There are four types of machine learning algorithms- supervised, semisupervised, unsupervised and reinforcement. 

Supervised Learning

In Supervised learning, a machine is taught through examples. The operator provides the algorithm with a known dataset that includes desired inputs and outputs for it to find out a method to determine how to arrive at those inputs and outputs. While the operator knows the correct answers to the problem, the algorithm  finds patterns in data, learns from observation and make predictions which are corrected by the operator and this continues until it achieves high level of accuracy/performance.

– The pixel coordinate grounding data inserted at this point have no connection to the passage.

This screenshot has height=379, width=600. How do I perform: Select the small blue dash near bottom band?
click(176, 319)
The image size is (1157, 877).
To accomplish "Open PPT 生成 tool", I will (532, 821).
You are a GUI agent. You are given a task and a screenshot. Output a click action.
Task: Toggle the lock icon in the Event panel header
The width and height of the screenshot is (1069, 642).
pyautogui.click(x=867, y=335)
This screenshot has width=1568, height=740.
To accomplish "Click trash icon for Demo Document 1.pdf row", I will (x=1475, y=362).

Under supervised learning comes the Classification, Regression and Forecasting

Semisupervised Learning

Semisupervised learning uses both labelled and unlabelled data. Labelled data is essentially information which has meaningful tags so that the machine learning algorithm can understand the data while unlabelled data lacks that information and can learn to label unlabelled data. 

Unsupervised Learning

The machine learning algorithm studies data by identifying patterns without any answer key or human operator to instruct. Instead the machine determines the correlations and relationships by analysing available data. The algorithm is left to interpret large data sets and address that data accordingly and tries to organize the data to describe its structure

This might mean grouping the data into clusters and arranging them into more organized form. 

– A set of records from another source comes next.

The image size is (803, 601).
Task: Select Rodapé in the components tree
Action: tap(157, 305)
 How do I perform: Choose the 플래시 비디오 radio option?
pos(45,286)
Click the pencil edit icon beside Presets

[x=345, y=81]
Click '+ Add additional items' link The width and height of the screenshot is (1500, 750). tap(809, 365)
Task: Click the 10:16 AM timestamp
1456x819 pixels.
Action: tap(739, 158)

Assessing more data improves its ability of decision making and it becomes more refined. 

Under this method, come clustering and dimension reduction. 

Reinforcement Learning

Reinforcement learning focuses on regimented learning processes, where a machine is provided with a set of actions, parameters and end values. It tries to explore different options and possibilities, monitoring and evaluating each result determining which one is optimal. It teaches the machine trial and error . It learns from past experiences and begins to adopt its approach in response to the changing situation to achieve the best possible result.

Stocks and Shares

The companies need a huge amount of capital to invest in their business for its growth and development. They raise this capital by selling parts of their businesses as shares, also known as equities. A person buying this 'share'owns a small part of this company and becomes a ' shareholder'. Stocks are basically collection of shares

Why is Stock Prediction Needed?

People invest in shares in order to yield profit by selling the shares at higher values when the price rises. However there is ups and downs in the market everyday (note:not all share markets are open all day everyday) because of imbalance in supply and demand. As a result there are chances of making loss as well. 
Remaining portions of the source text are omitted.